What Does Government Do Best?

What does government do best? Now, that's a loaded question, because most of us feel that government is often cumbersome and unresponsive. We individuals have very little influence on what government at any level really does. We simply continue to elect and re-elect public officials who, mostly, look at who elected them and try to perform the actions demanded by that group. And, we are often subjected to unelected bureaucrats who prefer their regulations to common sense.

But all in all, the results of the government process are not too bad. Our country is generally safe, the infrastructure works almost all the time, and we are pretty much free to say and do anything that doesn't inflict real harm on someone else. But, I think that what the government does best is a problem.

What government does best is say "yes" to its own perceived needs. Got a big constituency in the "red" states? A bloated farm bill will keep their allegiance. Got a military whose mission is grandiose, even when no other country can come close to matching us? Fund all the toys that the best military designers can conceive, whether they are "needed" or not. Got an island in Alaska that a few people can't get to conveniently?
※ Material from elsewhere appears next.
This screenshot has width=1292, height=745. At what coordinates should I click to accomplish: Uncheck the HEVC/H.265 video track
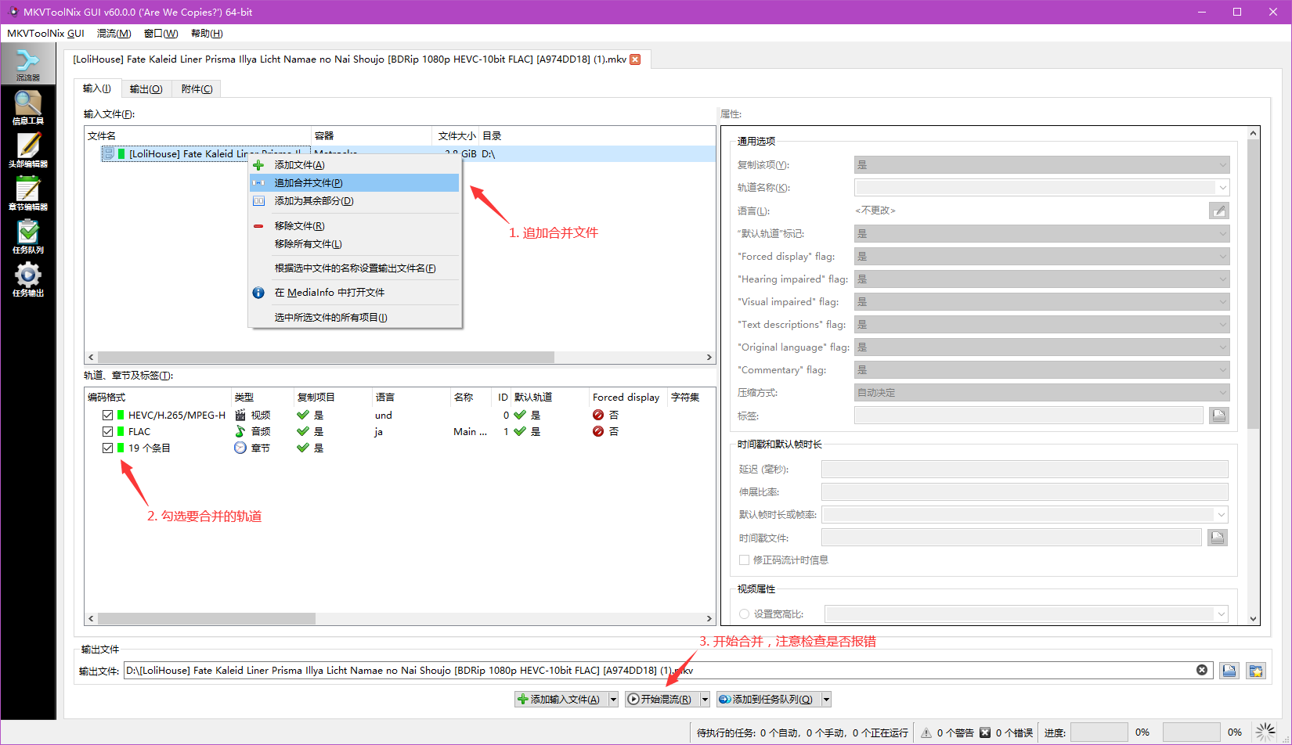108,416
Build a bridge to nowhere. The biggest problem of government is one of resource allocation. It tries to satisfy everyone, and it taxes people to the maximum that they will accept. Any normal organization could never survive if it lived by this principle, but government is a different animal entirely.

A much smarter approach would be for the government to rank the country's needs in priority order, identify and fund an appropriate level of resources to each need in descending order, and stop funding when the tax revenue was exhausted. This would require quite an effort, since the U.S. government is the largest organization the world, by far. But it would be a worthy effort. Over time, our government has become bloated and inefficient, wasting a significant portion of its resources in "grandfathered" programs that should have been killed off years ago. The "sugar subsidy" is a prime example - a blatant slap at the free market economics that the current administration reveres publically but forgets when it comes to bankrolling its cronies.

Will government ever be run like a family, a business, a small town, or even a well-managed corporation? Probably not possible...but perhaps it would be wise for us to elect a hard-nosed president who could put a red pencil to the federal budget for a term or two. The country would likely be much better off when the carnage was over.

2 comments:

Ron Davison said...

Great question. Should be at the heart of any policy proposals, really.

And another variant on this? How could government do its job better? Coming into office convinced that government is a problem, it's easy for executives to simply let accept unacceptable levels of quality.

Dave said...

A variant: A constitutional sunset amendment. "All legislation enacted which authorizes spending by the government shall have no force or effect beyond one year from the date of its enactment."